Il Sudafrica aveva presentato il caso davanti alla Corte Internazionale di Giustizia a fine 2023, diventando il portavoce formale della battaglia legale per fermare le atrocità commesse dalle forze di occupazione a Gaza. Biden e poi Trump si sono opposti ferocemente a questo procedimento e, anche dietro le pressioni dello stato ebraico, hanno cercato in vari modi di convincere il governo sudafricano a fare un passo indietro. Le iniziative descritte in precedenza, a cui va aggiunto almeno l’espulsione dell’ambasciatore sudafricano a Washington e la minaccia di boicottare il G-20 del prossimo novembre che si terrà appunto in Sudafrica, sono in buona parte da ricondurre alle posizioni di Pretoria sul genocidio palestinese.

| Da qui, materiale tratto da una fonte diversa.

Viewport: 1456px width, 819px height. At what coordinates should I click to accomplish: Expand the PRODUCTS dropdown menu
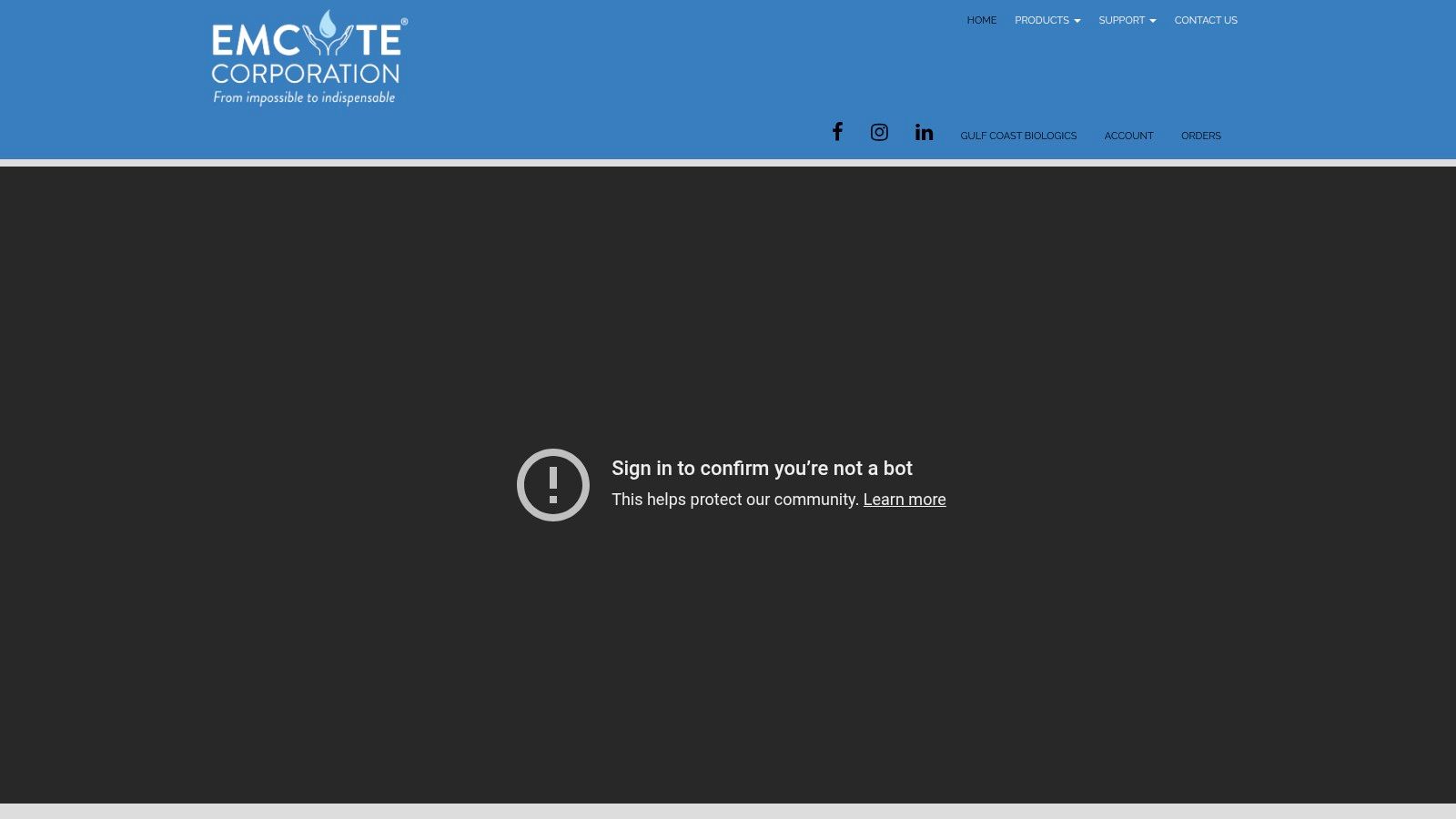point(1042,20)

Non solo, l’amministrazione Trump vede con crescente disagio il rafforzarsi delle relazioni tra il Sudafrica e l’Iran, così come, e ancora di più, con la Cina. In entrambi i casi, i rapporti coprono ormai un’ampia gamma di settori e gli Stati Uniti cercano per questo di agire con incentivi e ricatti per ristabilire la propria influenza su un paese determinante per l’accesso ai mercati di tutto il continente africano.

Ramaphosa e il suo governo, di cui fa parte anche il partito tradizionalmente della minoranza bianca (Alleanza Democratica), risulta nonostante tutto ben disposto verso Washington, sia per un’attitudine ideologica più che pragmatica sia alla luce degli interessi in gioco, ma le richieste americane puntano a stravolgere del tutto gli orientamenti strategici del Sudafrica in un quadro di crescente competitività tra le grandi potenze globali. Un punto di equilibrio che normalizzi le relazioni bilaterali sarà perciò difficile da individuare e, in assenza di ciò, i rapporti potrebbero essere destinati a un ulteriore peggioramento, come ha dimostrato l’incidente diplomatico sfiorato mercoledì nello Studio Ovale.